I had a Forster and got rid of it for that very reason.

Get the Redding. Runout depends more on individual case issues than on the press.
 
I have heard that there are two different co-ax presses. The new ones are suppost the have more clearance. Any one have any feedback on those?
 
will tell you this, all of the mentioned are poor choices to start rifle loading - 223 is much better, unless you are working with an experienced mentor, in which case you would be unlikely to be asking about presses.......
 
I've never used the co-ax press, so I can't speak to that. RCBS Rockchucker has worked for me for more than 30 years. Barring something made of aluminum or pot-metal, I don't think that the press has nearly as much to do with accuracy as good case prep (consistent length, weight and necks) and with good dies. I shoot varmint guns more than anything, but even without case sorting, all mine were 1/2 moa or better: .22-250 in .3s, .223 in the .2-.3s and .204 in the .1-.2s
 
Don't use micrometer seaters for the longer cartridges. It's that simple. You'd be amazed at how well your ammo shoots when you sat your bullets with the good ol' screw ad nut.
 
I'm sure the redding micro 300wm die will clear the Forster. All the presses you mentioned will do fine. I honestly don't recommend the Forster to start on, if your sizing needs get rough, you'll cringe when your die bottom comes in contact with those scrawny jaws, and you start hearing them pop, so good to have a separate press with some beef to start with.
I don't agree with George, with new brass, or once fired out of your chamber, with quality gear, and paying attention to what actually needs to be done, you'll be loading match grade ammo right out of the chute. I'm not going to say you wont falter after a few loadings, by not knowing what to look for, or what can happen. But with books, and this forum, you will be able to anticipate what can go wrong if you're not following the correct practices.
 
I use a Co-Ax and haven't had any issues with it. I use a hornady bullet puller in it, and micrometer dies. Plenty of clearance. I don't cam over when seating, and don't see a need to either. If a bullet is that hard to seat, you have bigger problems.
 
to me it is: why not run 1000 223 first, reasonable component prices, abundant info, more forgiving than larger capacity cases
 
I don't own a 223. I have the calibers I listed in the first post. I am not claiming to say I know anything about reloading yet, I just want to buy a good press that I can reload accurate ammo for my gun. If a co-ax or a redding press will both produce the same results; that's what I need to know. I am looking for good quality advice, not some bullshit opinions.
 
I use a Co-Ax and haven't had any issues with it. I use a hornady bullet puller in it, and micrometer dies. Plenty of clearance. I don't cam over when seating, and don't see a need to either. If a bullet is that hard to seat, you have bigger problems.

Was this for my benefit?
 
There is nothing wrong with starting out loading the calibers you currently have. If you can size, trim, prime, powder, and put a bullet in a .223 easily, than you can do the same thing with any rifle caliber. Buy a manual or two...or five, pick a load, work it up through the load spectrum, and there you go!!

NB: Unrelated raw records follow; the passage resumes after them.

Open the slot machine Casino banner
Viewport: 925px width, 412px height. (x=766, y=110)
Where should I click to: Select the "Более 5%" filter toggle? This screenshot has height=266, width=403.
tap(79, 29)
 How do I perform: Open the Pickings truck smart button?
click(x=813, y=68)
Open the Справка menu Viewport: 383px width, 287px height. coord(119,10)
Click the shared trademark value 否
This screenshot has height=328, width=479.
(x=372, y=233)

Loading isn't rocket science. Read the manuals, measure, measure, and measure everything, and get to loading. For you 1st load stick to manual loads and don't go off of what the random dude on the internet listed as the best load for a cartridge.
 
Has anyone used the CO-ax for 300 win mag with redding micrometer dies? I am most concerned with clearance issues from that caliber. Thanks guys.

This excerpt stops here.